L’analyse de cette décision commande d’examiner l’objectivation de la notion d’entreprise par l’exercice habituel d’une activité avant d’apprécier la portée de cette interprétation.
I. L’objectivation de la notion d’entreprise par l’exercice habituel d’une activité
A. L’indifférence de la structure matérielle de l’activité
La Cour rappelle que l’article 2 de la directive définit l’entreprise comme toute organisation agissant dans l’exercice d’une activité économique ou professionnelle indépendante.
L’exigence d’une organisation implique que l’activité soit exercée « de manière structurée et stable » sans se limiter à une prestation ponctuelle ou isolée.
La juridiction de renvoi s’interrogeait sur l’absence d’installations propres, de personnel ou d’équipements spécifiques affectés à la pratique professionnelle de l’actrice concernée.
Le juge européen précise que la qualification ne dépend pas de la disposition d’une structure organisée de moyens matériels ou humains parfaitement identifiables.
Dans certains secteurs, l’activité repose essentiellement sur la main-d’œuvre et les éléments d’actifs sont alors « réduits à leur plus simple expression ».
B. L’inclusion des professions libérales dans le champ commercial
Le texte de la directive s’applique à tous les paiements effectués en rémunération de transactions commerciales entre entreprises ou avec les pouvoirs publics.
La Cour souligne que le considérant dix de l’acte législatif précise explicitement que « les professions libérales sont couvertes » par cette réglementation protectrice.
Le contrat d’agence est étroitement lié à l’exercice professionnel puisque sa finalité consiste en la promotion et la gestion de cette carrière spécifique.
La circonstance que l’activité ne soit exercée que par une seule personne physique demeure sans incidence sur l’application des règles du droit européen.
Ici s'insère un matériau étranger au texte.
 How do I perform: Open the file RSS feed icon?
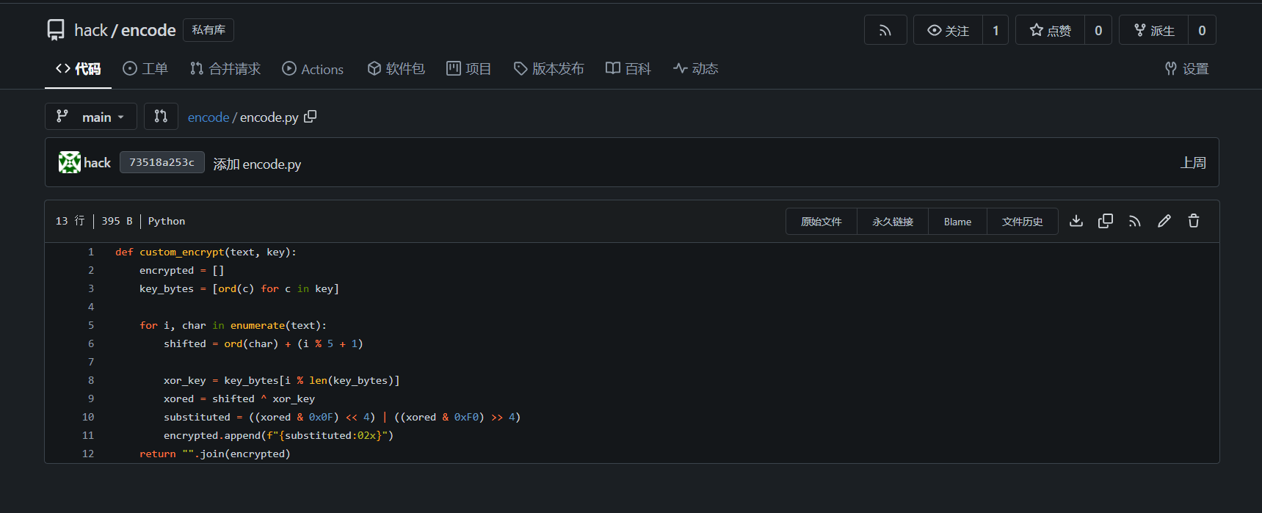1135,221
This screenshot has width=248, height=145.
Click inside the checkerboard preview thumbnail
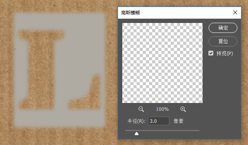coord(162,63)
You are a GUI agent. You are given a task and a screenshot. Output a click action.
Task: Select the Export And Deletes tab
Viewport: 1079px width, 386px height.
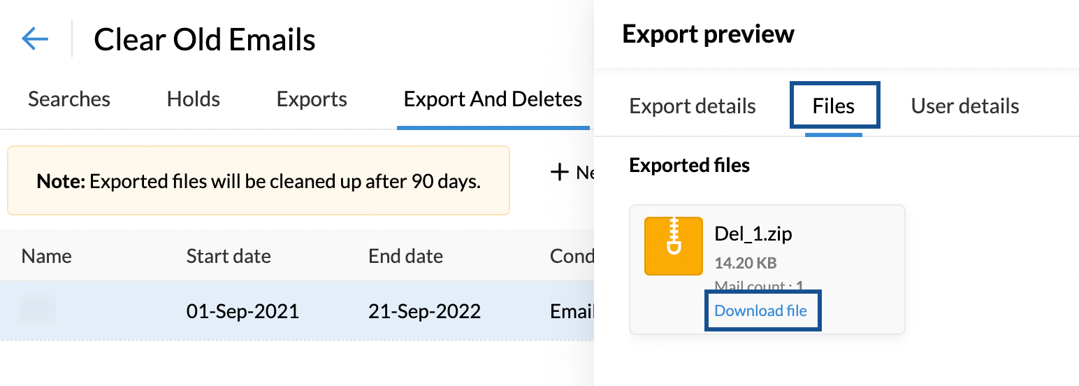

L’inclusion de ces activités professionnelles dans le champ de la directive témoigne d’une volonté manifeste de renforcer l’efficacité du marché intérieur européen.
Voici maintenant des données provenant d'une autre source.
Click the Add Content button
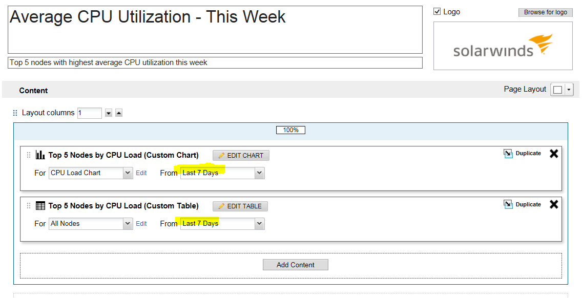This screenshot has width=582, height=298. pyautogui.click(x=296, y=265)
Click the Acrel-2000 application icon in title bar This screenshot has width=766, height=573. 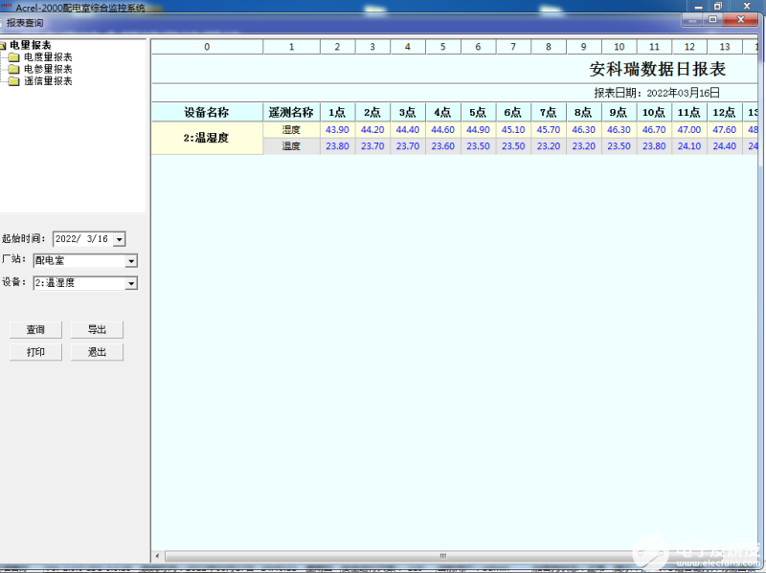(8, 6)
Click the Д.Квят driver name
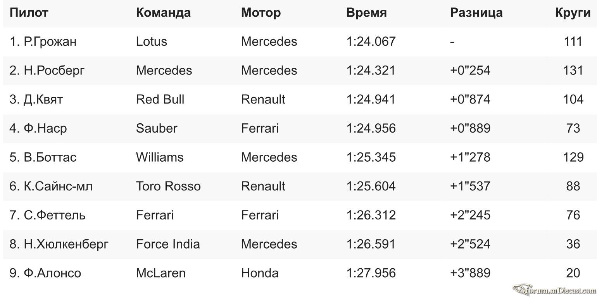This screenshot has width=597, height=297. [36, 99]
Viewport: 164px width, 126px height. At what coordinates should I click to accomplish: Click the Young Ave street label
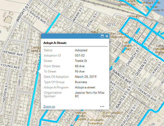coord(10,66)
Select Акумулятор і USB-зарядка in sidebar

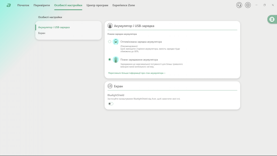(54, 27)
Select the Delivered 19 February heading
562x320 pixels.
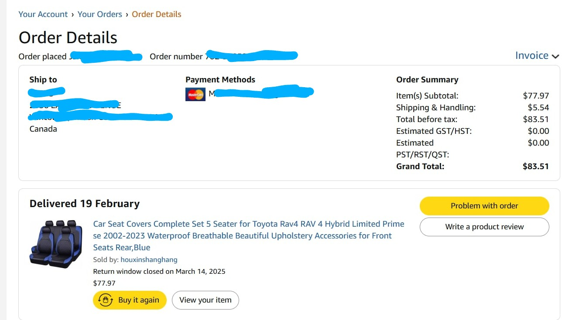pyautogui.click(x=84, y=204)
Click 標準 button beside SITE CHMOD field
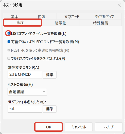Image resolution: width=125 pixels, height=134 pixels. click(x=50, y=75)
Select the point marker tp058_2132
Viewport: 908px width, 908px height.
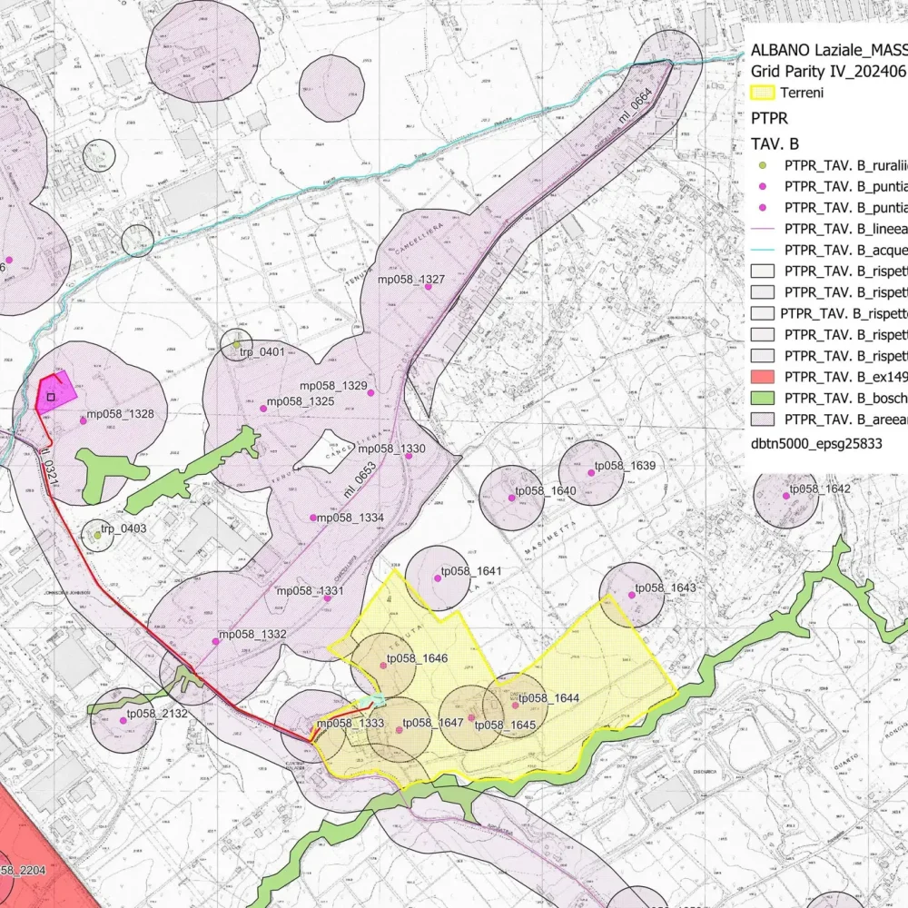pos(123,721)
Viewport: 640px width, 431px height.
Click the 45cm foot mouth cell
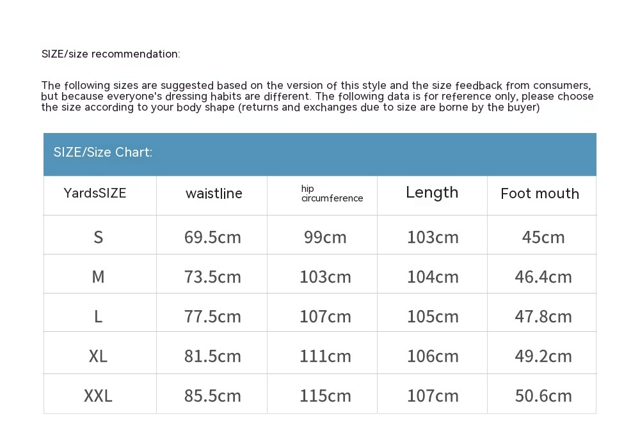543,237
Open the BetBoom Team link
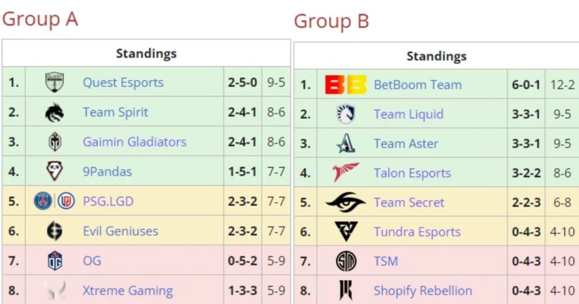The image size is (579, 304). (x=418, y=85)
II. Une interprétation extensive au service de l’efficacité du marché intérieur
A. La primauté de la stabilité de l’activité sur les moyens de production
L’interprétation retenue confirme une approche fonctionnelle de l’entreprise privilégiant la réalité de l’activité économique sur son seul formalisme matériel ou juridique.
La stabilité de l’exercice professionnel suffit à caractériser l’existence d’une organisation au sens autonome du droit de l’Union européenne en la matière.
Cette solution écarte une vision restrictive qui aurait exclu de nombreux travailleurs indépendants dont la valeur économique repose uniquement sur leur talent.
Le juge européen assure ainsi une cohérence avec sa jurisprudence antérieure relative au transfert d’entreprises ou encore au droit de la concurrence.
B. Le renforcement de la lutte contre les retards de paiement
L’objectif principal de la directive consiste à améliorer la compétitivité des entreprises en assurant le bon fonctionnement du marché intérieur de l’Union.
L’extension de la protection contre les retards de paiement aux professionnels libéraux garantit une équité de traitement entre tous les opérateurs économiques indépendants.
La Cour rejette l’argument relatif au caractère interne de la transaction car la directive ne distingue pas selon l’aspect transfrontalier du litige.
Cette décision protège efficacement les prestataires de services contre les délais excessifs imposés par leurs cocontractants au sein de l’espace judiciaire européen.